A falta de amor, de consideração à vida do outro, não se encerra no caso Sandra/Pimenta, estopins da realidade. É apenas mais uma das demonstrações vivas de um dos maiores problemas a ser enfrentados em nossa sociedade, especialmente nas grandes corporações, como Estadão, Folha e outras empresas de outros setores: o mecanicismo.

Um mecanicismo que substitui horas de lazer por ganância, competição exarcebada e ambição, que empilha quantidades exageradas de pessoas por metro quadrado levando-as a substituir sentimentos e necessidades internas pela lógica da vantagem e das necessidades externas.

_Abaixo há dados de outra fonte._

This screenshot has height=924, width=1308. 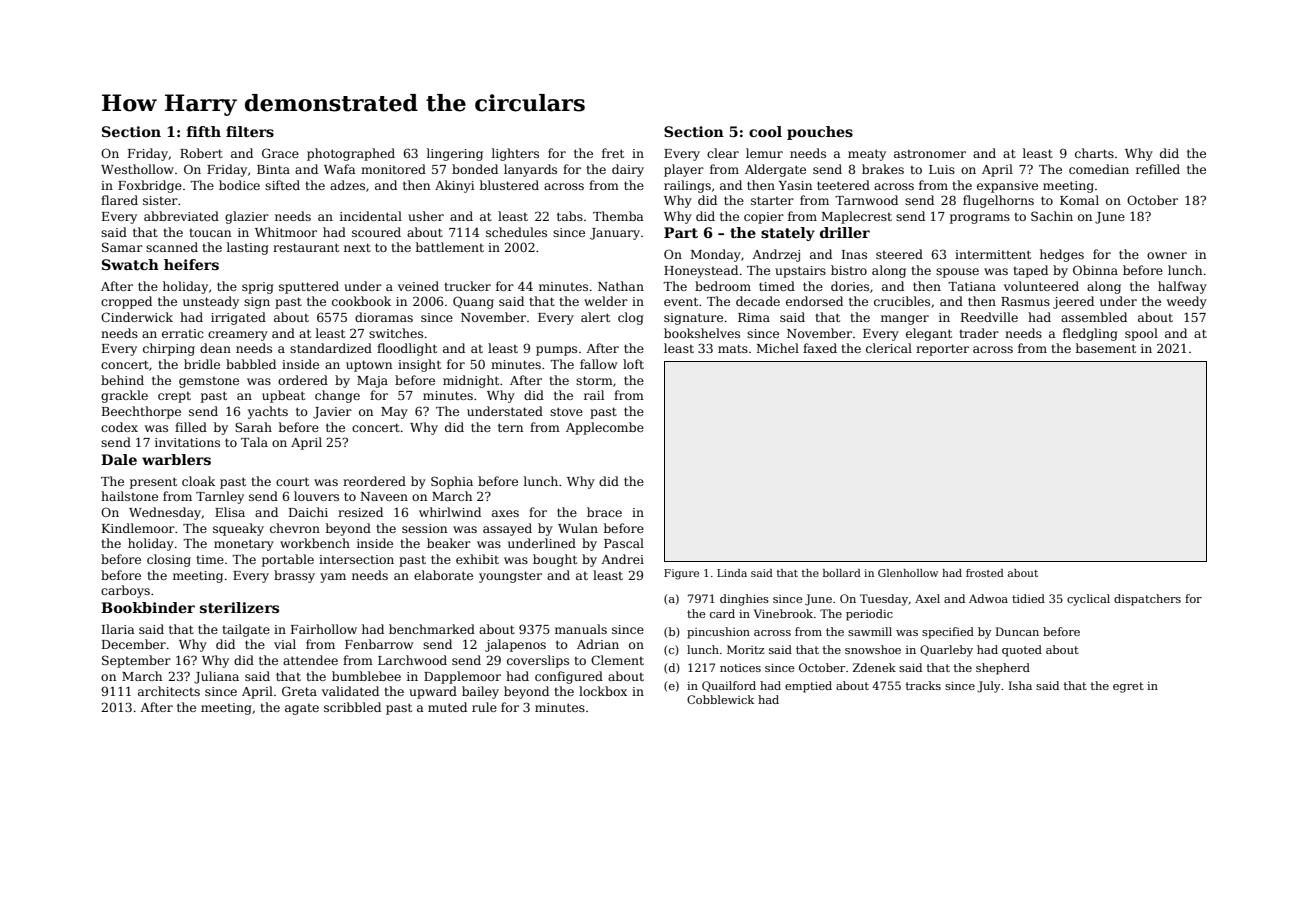 What do you see at coordinates (765, 131) in the screenshot?
I see `cool` at bounding box center [765, 131].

Esse quadro, representado neste momento pelo assassinato da jornalista, está destruindo o que de melhor o ser humano conquistou até hoje: a capacidade de amar.

Feliz da moça que, ao se apaixonar pelo chefe, decida trabalhar em outro lugar para assegurar-se internamente de que vencerá por seus próprios méritos, sem deixar atrás de si qualquer sombra de dúvida. Feliz do homem mais velho que, ao se apaixonar por uma moça, não use de artifícios como presentes caros, ajuda financeira, empurrões profissionais, na esperança de pagar um preço pela manutenção desse amor.

Felizes todos nós quando aprendermos a perseguir o ideal do proveito mútuo, quando conseguirmos deixar de lado a lei do proveito próprio.

Saudações respeitosas a todos os colegas envolvidos direta e indiretamente no caso. Temos muito o que pensar e muito mais o que fazer para melhorar a imprensa desse país. E isso, por incrível que possa parecer, tem tudo a ver com a felicidade que produzimos em nossas vidas pessoais, ao lado dos nossos companheiros e filhos.